Taylor sat on the bench at the foot of the bed, her legs crossed at the ankles, bare feet pressed against the rug. She thought about going downstairs but she couldn't bring herself to move. She knew it didn't matter; they were about to spend the next several hours together and then end up right back at the apartment where they would spend another blurry swath of time together. Ten or twenty minutes alone, even thirty, the other woman wouldn't notice.

Taylor picked up her glass of wine and sipped it. There was the sound of a drawer opening, followed by the rattling of small plastic things. She knew exactly what the other woman was looking for because it always started with her searching in the wrong place. The words, second drawer, were hovering behind the seam of her lips. But she remained silent.

The rattling noise became louder, more frantic. It was suddenly cut short by a bang and the whoosh of another drawer opening.

"Second drawer," Taylor called out. A moment later, a figure appeared less than five feet away from her, wrapping her nose in a silky, invisible cloud of perfume.

"Thanks." Jane held up a tube of mascara beside her unclear expression. As she turned back towards the bathroom, she muttered, "Not sure what it was doing in there."

"Besides being with all the other tubes of mascara?"

Her long, dark hair circled around in a dramatic sweep. "It's always in the top drawer," Jane stated.

"I didn't realize there was more than one," Taylor sighed, lifting her wine glass to examine it.

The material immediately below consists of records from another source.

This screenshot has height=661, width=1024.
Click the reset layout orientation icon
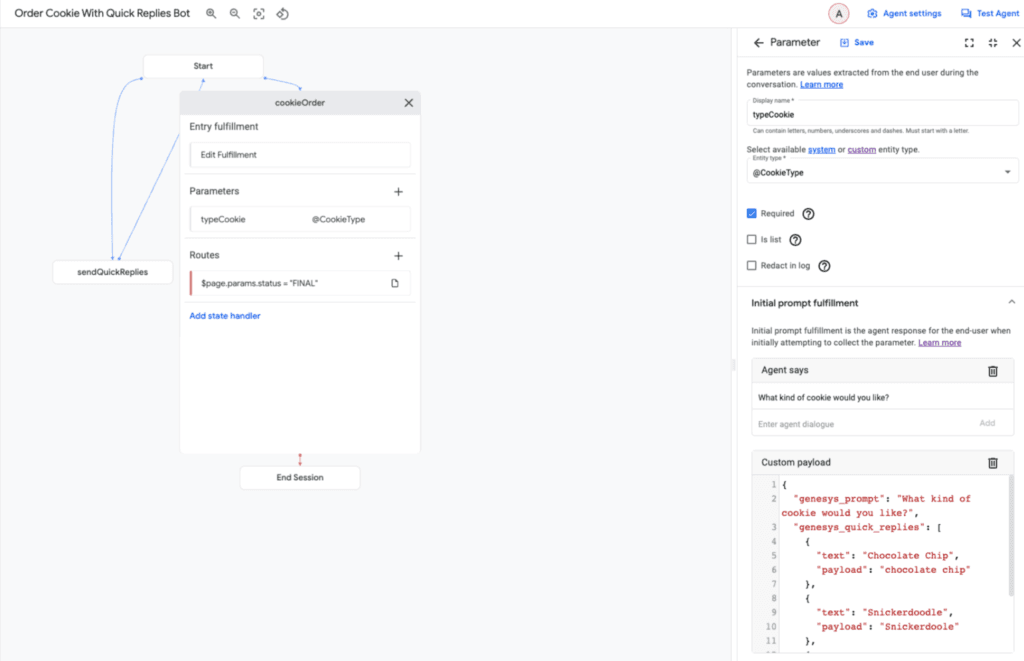283,13

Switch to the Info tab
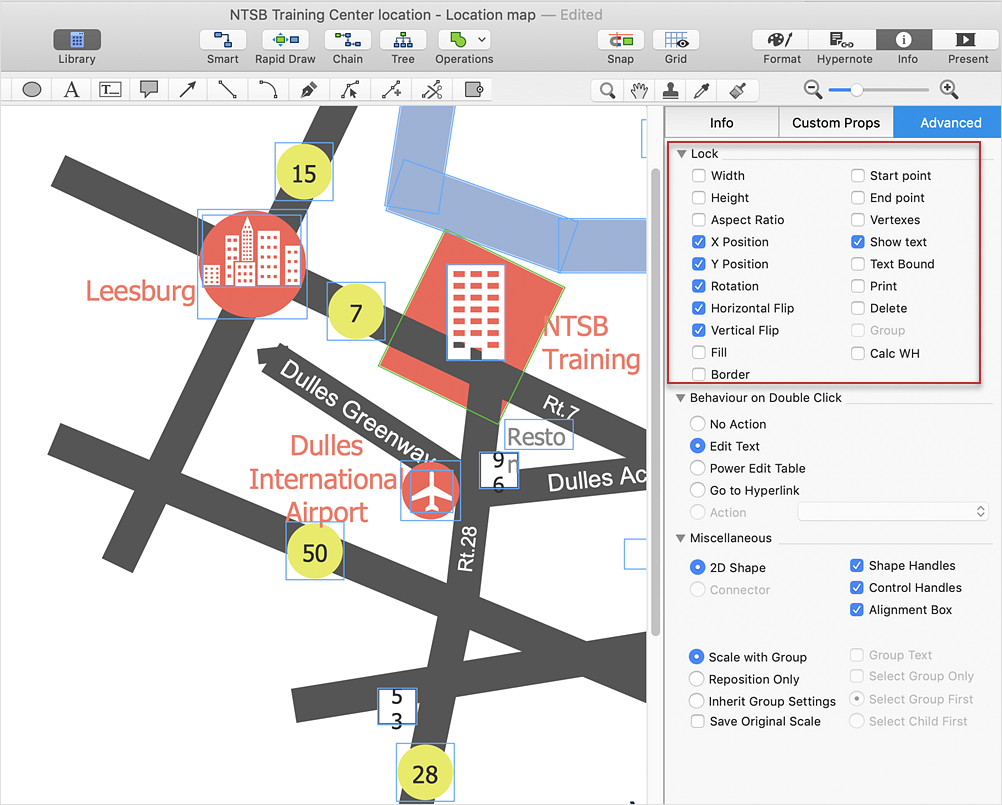[x=721, y=123]
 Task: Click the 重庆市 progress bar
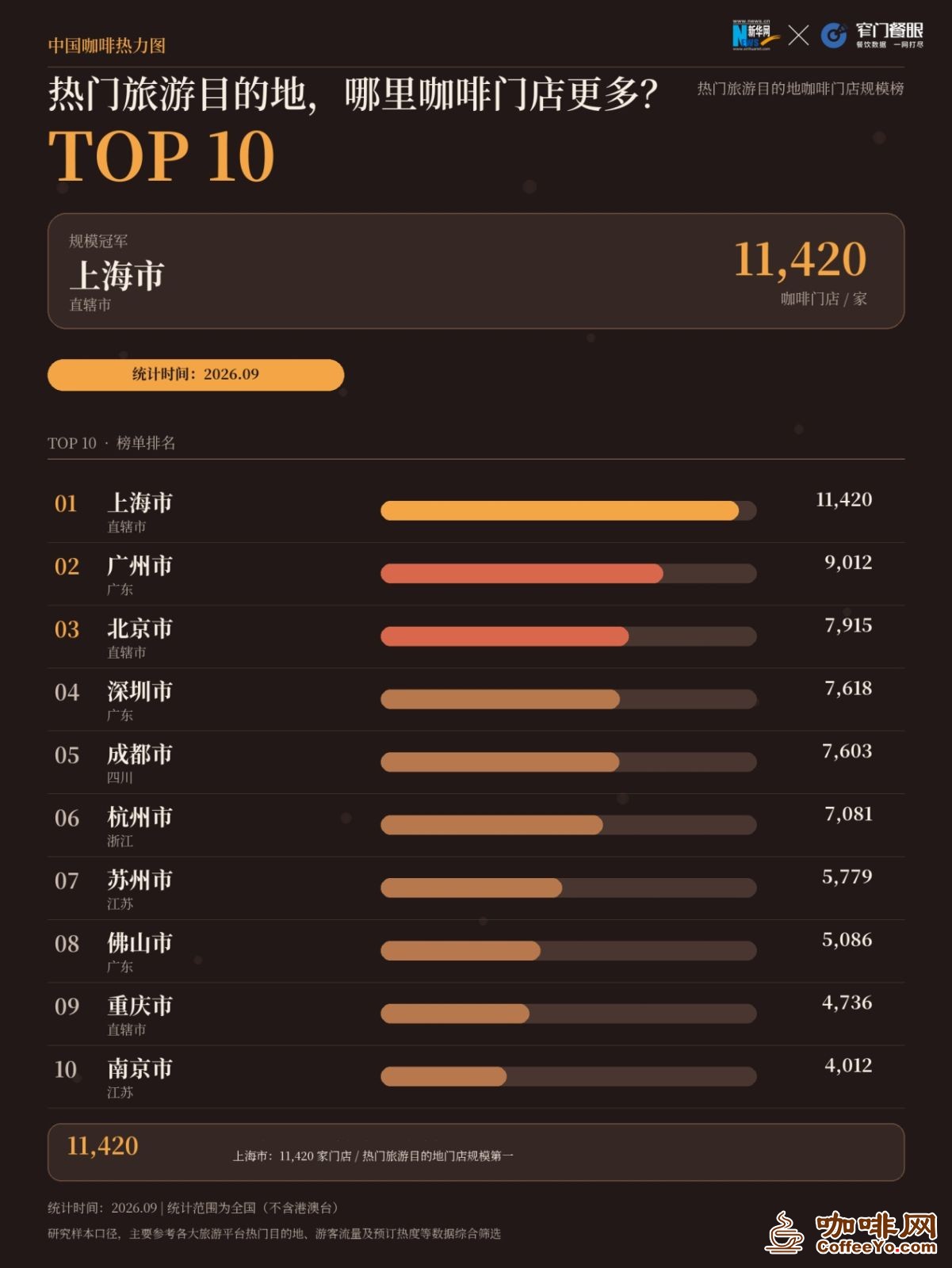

Jane paused in the doorway. As she breathed in, all of the lines defining her bare back stretched as her delicate shoulders rose, "Can you get me a glass of wine, please?"

Taylor stood, her voice coming out like liquid sugar. "Of course, Babe."

As she left the room, a familiar feeling tweaked from within her chest. It reminded her of stepping onto a frozen puddle. There was the initial pressure, usually by a foot, followed by the squeaky crunch that transformed the surface into a spiderweb of cracks. Sometimes the ice was thin enough to break the whole thing into pieces. Other times, it remained intact but would appear permanently different.

Every relationship became like that, but they didn't all end up in pieces.

Sometimes, without realizing it, they started to melt.

As Taylor entered the kitchen, her eyes were immediately drawn to the coffee mug on the island. She was several feet away but she already knew there would be a cold, milky brown surface peeking up at her. Jane had never once finished a cup of coffee in the two-and-a-half years since they'd gotten together. She also never watered her plants, although she bought them with every intention of doing so. Yet they were all green and healthy, bouncy, even, thanks to Taylor. But it was only because Taylor was afraid of what their guests would think if they saw an army of dead plants decorating a quarter of their living room. Jane never cared what their guests thought.